Denmark is the first European nation to insist that Syrian refugees should return to their home country because Bashar al-Assad’s regime is now in control and there is little conflict. It has revoked the residency permits of dozens of Syrian refugees and started detaining those it wants to deport. Yet it cannot actually deport anyone because it has severed diplomatic relations with Damascus. Assad’s regime is, apparently, despotic enough for Copenhagen to abjure relations but not so bad that Syria is unsafe for returning refugees.

Denmark’s decision has less to do with events in Syria than with the ruling Social Democratic party’s desire to burnish its anti-immigration credentials. In 2015, the SDP-led government lost power to a rightwing coalition in which mainstream conservatives were backed by the radical right Dansk Folkeparti or Danish People’s party (DF). The DF has never formally been in power but the timorousness of mainstream parties has allowed it to shape Danish politics and become, in the words of academic Sune Haugbolle, the nation’s “king-maker and thought leader”.

Loss of power, and the DF’s success, led the SDP, under new leader, Mette Frederiksen, to change political direction, not just returning to more traditional social democratic economic policies but also backing hardline anti-immigration regulation. In opposition, Frederiksen supported a series of grotesque laws, from the confiscation of refugees’ valuables to limiting the number of “non-westerners” in any neighbourhood. In power, SDP policies include “zero asylum seekers” and offshore migrant camps.

The success of the “red bloc” in the 2019 elections was seen by many as a vindication of tough immigration policies and as the way “to renew European social democracy”. It’s a misreading of what happened. While the DF lost more than half its seats, just 12% of its votes went to the SDP, which had a lower vote share than in 2015. What returned the red bloc to power was the success of pro-immigration parties: the centrist Social Liberals and the leftwing Socialist People’s party, both of which gained eight seats.
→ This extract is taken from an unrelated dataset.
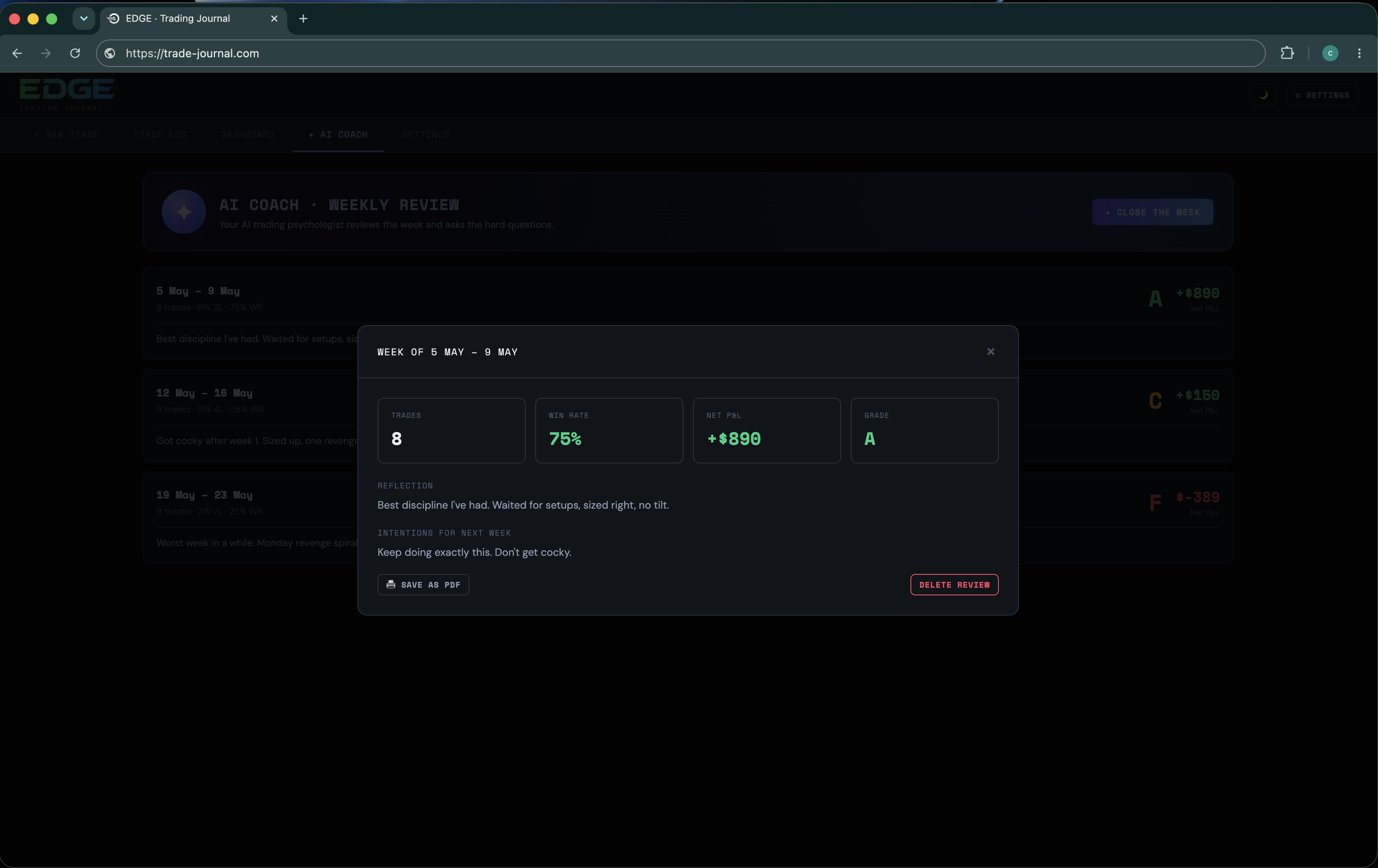Image resolution: width=1378 pixels, height=868 pixels.
Task: Toggle dark mode moon icon
Action: pos(1263,95)
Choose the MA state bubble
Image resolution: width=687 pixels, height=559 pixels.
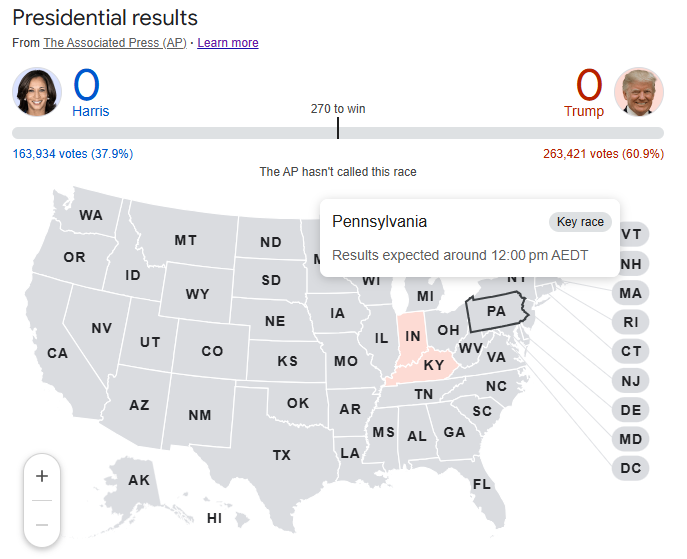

Insofar as immigration determined the election, it was for the opposite reason to what many suggest.

Like all European social democratic parties, the Danish SDP spent decades distancing itself from its traditional working-class constituency, reaching out more to business and middle-class professionals and embracing fiscal conservatism and free-market policies, all wearily familiar to the trajectory of the Labour party in Britain, of the SPD in Germany and of the socialist parties in France and Italy.

Wearily familiar, too, is the way that immigration has become an alibi for the failures of economic and social policies and symbolic of a world over which people feel they have little control. Like many populist parties, the DF surged in areas where people felt voiceless and abandoned, where once the social democrats may have had a strong presence.

It is necessary, as Jon Cruddas reminds us, for the left to address that sense of voicelessness and enable people to regain “control over their lives”. We should not, however, confuse the need for policies that speak to the realities of working-class lives with the demand to demonise migrants. It would be a dark view, indeed, of the working class to imagine that the only way to get their votes is to send refugees back to possible imprisonment, torture or death.

Yet this is what mainstream politicians of both left and right have come to imagine. The European Union has built its “fortress Europe” through dehumanisation of migrants. European countries criminalise the rescue of, or support for, migrants. Italian prosecutors secretly bugged journalists and lawyers in their zeal to indict rescuers. In France, there are worrying signs that Emmanuel Macron might try to outflank Marine Le Pen, the far-right candidate, in the forthcoming presidential elections. In Britain, a small number of cross-Channel migrants has been turned into an invasion and asylum seekers are detained in the abandoned Napier barracks in Kent, apparently because the government does not want a public outcry about housing them in hotels or B&Bs.

The real lesson of Denmark is not that the left must act like the far right to win working-class votes. It is that if you engage in a race to the bottom, there will be no bottom. You simply keep going, until you lose all moral bearings.